Bukowski, who died in 1994, at 73, is known for his explosive debut novel “Post Office,” a semiautobiographical novel that detailed his life of hard drinking and writing while he kept up his day job as a mail carrier. He followed that up with a string of novels and short story and poetry collections that gained a wide following. Bukowski has been called the “laureate of American lowlife.” He used to live in Los Feliz on De Longpre Avenue, and the bungalow has become a literary tourist attraction.

Thrasher says the mural of Bukowski should be deemed a commercial work since it is promoting the bar. On Tuesday, construction workers were inside the shell of the building. On the wall outside the entrance is another mural displaying giant editions of some of the author's most famous works, including the novels “Women,” “Pulp,” and “Ham on Rye.”

Siegel was not in her store Tuesday afternoon and did not immediately respond to an emailed request for comment.

Thrasher's attorney Eric Bjorgum is on the board of directors of the Mural Conservancy of Los Angeles.

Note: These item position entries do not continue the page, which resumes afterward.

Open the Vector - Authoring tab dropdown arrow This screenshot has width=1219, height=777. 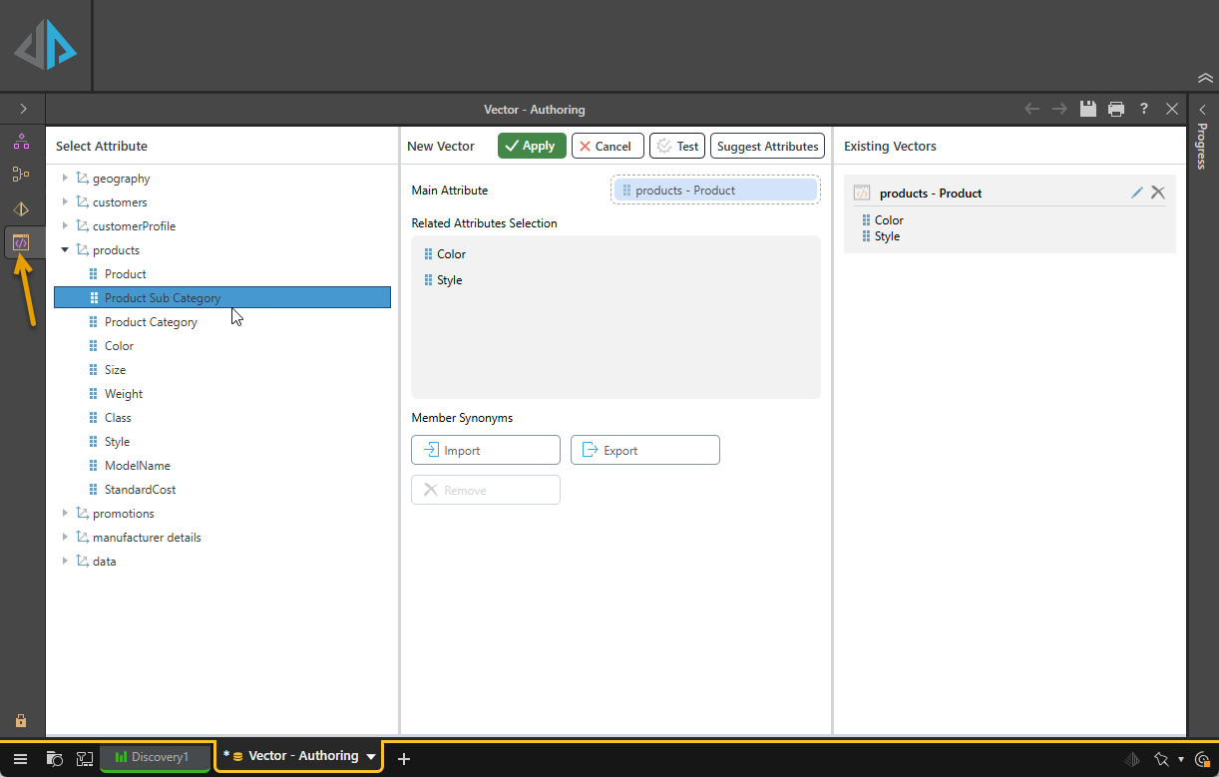[371, 757]
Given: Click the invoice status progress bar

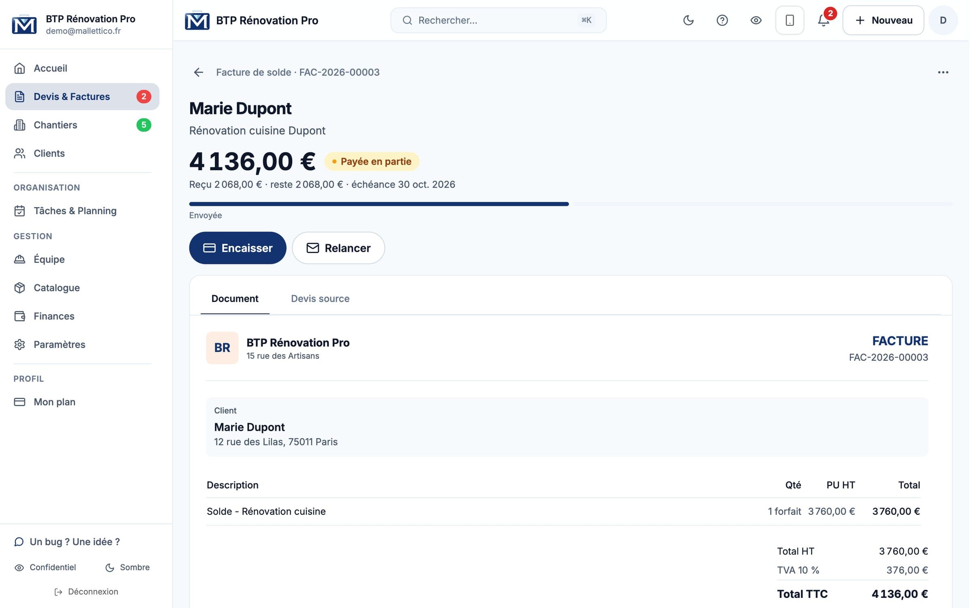Looking at the screenshot, I should pyautogui.click(x=570, y=204).
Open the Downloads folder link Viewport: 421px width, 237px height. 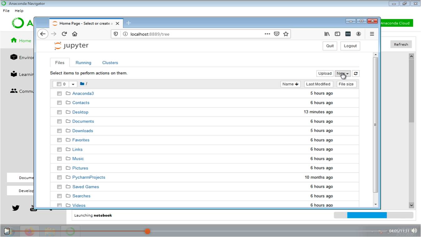(83, 131)
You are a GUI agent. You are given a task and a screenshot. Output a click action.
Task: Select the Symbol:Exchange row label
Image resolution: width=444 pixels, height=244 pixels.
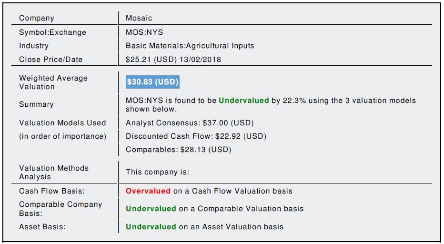pyautogui.click(x=52, y=32)
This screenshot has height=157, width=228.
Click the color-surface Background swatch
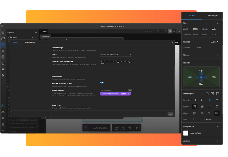tap(186, 133)
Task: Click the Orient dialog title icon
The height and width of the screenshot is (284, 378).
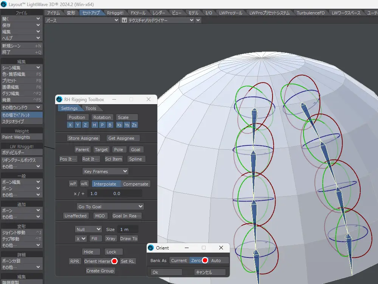Action: click(x=151, y=248)
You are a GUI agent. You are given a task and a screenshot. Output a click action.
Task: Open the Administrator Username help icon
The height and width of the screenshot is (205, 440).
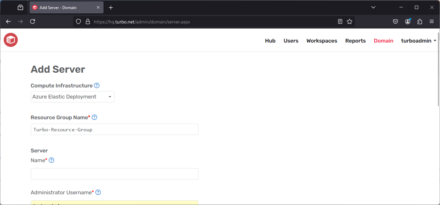pyautogui.click(x=98, y=192)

The intellectual property attorney won a $1.1 million settlement for artist Kent Twitchell after he filed a 2006 lawsuit under the Visual Artists Act. Twitchell sued after his mural the “Edward Ruscha Monument” was painted over.

Bjorgum said it was “incredibly insulting” that the mural was painted over without the artist knowing about it.

“At this point there's been enough publicity and L.A.’s famous enough for murals that people should know that you can't just paint over a mural,” Bjorgum said. “If it’s been up for a long time and people seem to like it, and the guy's got his address on there, you should at least give him the notice that the law calls for.”

Entertainment attorney Bennett Bigman said that based on the allegations he believed the case could survive a motion to dismiss. But he said Thrasher would probably have to make clear that his artwork was of a “certain stature.”

“It's a tension between the property owner who says, ‘I can do whatever I want with my property,’ and the artist who says, ‘It may be your property but it's my artwork,’ and legally if it falls within the narrow protection of that act, the artist has the right to prevent the property owner from destroying the artwork,” Bigman said.

Thrasher says in the complaint that he received a “curt response” when he contacted the company that managed the building where his work was displayed, and that when Bjorgum wrote to the owners, they did not call back.

Alleging violation of the Visual Artist Act, the California Preservation Act, and conversion, Thrasher seeks damages and a court order allowing him to restore his painting on the wall.